EXERCISE DESCRIPTION
What you return has to match the listing below line for line.

SUPPLIED MATERIAL
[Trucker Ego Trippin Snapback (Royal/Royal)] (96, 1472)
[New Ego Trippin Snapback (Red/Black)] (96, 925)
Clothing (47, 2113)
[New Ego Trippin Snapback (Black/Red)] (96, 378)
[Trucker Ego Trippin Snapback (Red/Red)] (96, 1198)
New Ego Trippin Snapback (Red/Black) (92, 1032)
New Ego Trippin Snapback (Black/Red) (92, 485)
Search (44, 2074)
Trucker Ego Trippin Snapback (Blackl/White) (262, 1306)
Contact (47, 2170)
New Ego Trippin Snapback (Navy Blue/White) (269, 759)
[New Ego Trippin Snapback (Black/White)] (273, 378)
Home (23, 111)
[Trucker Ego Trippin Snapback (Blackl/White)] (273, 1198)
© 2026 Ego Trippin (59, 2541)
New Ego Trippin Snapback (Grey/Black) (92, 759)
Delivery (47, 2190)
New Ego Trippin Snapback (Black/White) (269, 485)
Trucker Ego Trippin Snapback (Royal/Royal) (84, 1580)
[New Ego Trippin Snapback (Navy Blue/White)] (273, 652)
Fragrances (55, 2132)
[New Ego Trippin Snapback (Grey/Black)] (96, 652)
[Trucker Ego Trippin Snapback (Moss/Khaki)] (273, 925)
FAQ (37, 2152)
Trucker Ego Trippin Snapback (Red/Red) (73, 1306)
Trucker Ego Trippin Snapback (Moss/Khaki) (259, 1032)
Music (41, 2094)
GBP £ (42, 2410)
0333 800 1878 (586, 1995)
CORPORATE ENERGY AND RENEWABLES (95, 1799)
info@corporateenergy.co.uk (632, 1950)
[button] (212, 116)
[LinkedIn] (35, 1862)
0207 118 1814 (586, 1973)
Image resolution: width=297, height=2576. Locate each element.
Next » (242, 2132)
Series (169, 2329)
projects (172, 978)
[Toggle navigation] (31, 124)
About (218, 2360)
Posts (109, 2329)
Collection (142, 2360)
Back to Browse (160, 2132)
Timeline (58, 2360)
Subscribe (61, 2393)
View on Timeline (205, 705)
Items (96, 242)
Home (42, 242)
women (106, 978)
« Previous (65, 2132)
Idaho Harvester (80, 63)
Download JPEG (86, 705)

REPLY
[Trucker Ego Trippin Snapback (Royal/Royal)] (96, 1472)
[New Ego Trippin Snapback (Red/Black)] (96, 925)
Clothing (47, 2113)
[New Ego Trippin Snapback (Black/Red)] (96, 378)
[Trucker Ego Trippin Snapback (Red/Red)] (96, 1198)
New Ego Trippin Snapback (Red/Black) (92, 1032)
New Ego Trippin Snapback (Black/Red) (92, 485)
Search (44, 2074)
Trucker Ego Trippin Snapback (Blackl/White) (262, 1306)
Contact (47, 2170)
New Ego Trippin Snapback (Navy Blue/White) (269, 759)
[New Ego Trippin Snapback (Black/White)] (273, 378)
Home (23, 111)
[Trucker Ego Trippin Snapback (Blackl/White)] (273, 1198)
© 2026 Ego Trippin (59, 2541)
New Ego Trippin Snapback (Grey/Black) (92, 759)
Delivery (47, 2190)
New Ego Trippin Snapback (Black/White) (269, 485)
Trucker Ego Trippin Snapback (Royal/Royal) (84, 1580)
[New Ego Trippin Snapback (Navy Blue/White)] (273, 652)
Fragrances (55, 2132)
[New Ego Trippin Snapback (Grey/Black)] (96, 652)
[Trucker Ego Trippin Snapback (Moss/Khaki)] (273, 925)
FAQ (37, 2152)
Trucker Ego Trippin Snapback (Red/Red) (73, 1306)
Trucker Ego Trippin Snapback (Moss/Khaki) (259, 1032)
Music (41, 2094)
GBP £ (42, 2410)
0333 800 1878 (586, 1995)
CORPORATE ENERGY AND RENEWABLES (95, 1799)
info@corporateenergy.co.uk (632, 1950)
[button] (212, 116)
[LinkedIn] (35, 1862)
0207 118 1814 (586, 1973)
Image resolution: width=297, height=2576. Locate each element.
Next » (242, 2132)
Series (169, 2329)
projects (172, 978)
[Toggle navigation] (31, 124)
About (218, 2360)
Posts (109, 2329)
Collection (142, 2360)
Back to Browse (160, 2132)
Timeline (58, 2360)
Subscribe (61, 2393)
View on Timeline (205, 705)
Items (96, 242)
Home (42, 242)
women (106, 978)
« Previous (65, 2132)
Idaho Harvester (80, 63)
Download JPEG (86, 705)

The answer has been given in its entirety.